The arrangement appears unusual if not unique. In Johnson County, local clergy members may visit prisoners once a week at the prisoner's request, but the county doesn't pay anyone to run a program, said sheriff's Capt. Dave Wagner, jail administrator.
“We just don't have enough room,” said Wagner. “We've got three small meeting rooms in this jail that was built for 46? and may now hold more than 200 on weekends.
Gardner said the more intensive program makes sense in Linn County, where the jail holds about 400.
“Some of these inmates have issues they want to talk about,” he said. “We don't offer any true counselling through the jail.”
Through LCCC, “they have someone who's not on the jail staff for them to talk to,” said Gardner.
LCCC spent $69,346 to provide services last year, according to the group's tax return filed by Stuelke. The organization paid $16,540 each to Maridee Dugger and Keith Pitts, respectively a part-time coordinator and chaplain. The group paid $30,907 to Robert Smythe, its full-time chaplain.
LCCC's only other paid employee in 2009 was Linda Hauber, who received $600 for serving as its secretary. Hauber, also a member of the group's board, is an administrative assistance at the sheriff's office.

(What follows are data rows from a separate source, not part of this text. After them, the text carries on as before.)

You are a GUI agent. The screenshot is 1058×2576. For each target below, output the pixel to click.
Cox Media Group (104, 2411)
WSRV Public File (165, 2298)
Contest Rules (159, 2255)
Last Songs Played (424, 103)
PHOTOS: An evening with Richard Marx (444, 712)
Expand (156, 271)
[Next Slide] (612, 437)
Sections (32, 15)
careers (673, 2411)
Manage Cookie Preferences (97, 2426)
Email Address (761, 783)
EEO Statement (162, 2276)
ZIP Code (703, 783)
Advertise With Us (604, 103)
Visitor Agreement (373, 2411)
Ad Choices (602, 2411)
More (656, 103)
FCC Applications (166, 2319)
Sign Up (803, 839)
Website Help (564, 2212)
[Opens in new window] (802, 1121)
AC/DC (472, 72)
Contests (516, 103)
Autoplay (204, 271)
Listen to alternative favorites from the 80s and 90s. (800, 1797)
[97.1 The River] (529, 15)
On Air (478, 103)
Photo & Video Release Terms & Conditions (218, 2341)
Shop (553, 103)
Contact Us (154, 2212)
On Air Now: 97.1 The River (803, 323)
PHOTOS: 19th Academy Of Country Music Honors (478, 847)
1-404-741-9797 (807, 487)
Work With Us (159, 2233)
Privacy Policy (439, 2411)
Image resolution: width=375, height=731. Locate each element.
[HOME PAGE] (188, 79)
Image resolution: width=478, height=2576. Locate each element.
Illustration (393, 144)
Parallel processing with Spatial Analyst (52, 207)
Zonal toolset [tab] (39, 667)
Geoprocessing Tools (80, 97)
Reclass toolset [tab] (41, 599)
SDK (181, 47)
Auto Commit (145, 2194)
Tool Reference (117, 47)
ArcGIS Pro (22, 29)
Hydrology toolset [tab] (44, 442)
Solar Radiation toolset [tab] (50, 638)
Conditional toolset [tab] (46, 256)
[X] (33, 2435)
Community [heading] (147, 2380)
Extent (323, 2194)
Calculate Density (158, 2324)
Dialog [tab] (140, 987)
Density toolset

Efforts today to contact LCCC chairman Robert Botts and other agency staff weren't successful.
Gardner said the chaplaincy provides books and services to all faiths and conducts non-religious programs such classes for the high school general equivalency diploma. The program was reviewed an approved by the county attorney in 1990, he said.
“I didn't know we paid these chaplains,” said Miller. “I thought they were volunteers. Why don't we just pay these chaplains directly as employees?”
Miller said he'll continue to press for oversight of county departments' spending, an effort that led to his lawsuit against the supervisors. Miller filed suit in February after the supervisors blocked his plan to replace Deputy Auditor Sue Wold with someone qualified to audit spending accounts.
Miller said he expects the case to go to trial next summer.
“This never was an issue before,” said Gardner, who added “we haven't changed a thing” in the department's accounting practices since taking office.
Gardner also said that “nowhere in the Code of Iowa does the auditor have the authority to audit.”
“That's the same story the board of supervisors took and that's why we're in the lawsuit,” said Miller. “I'm not prohibited from auditing, and neither is anybody else.”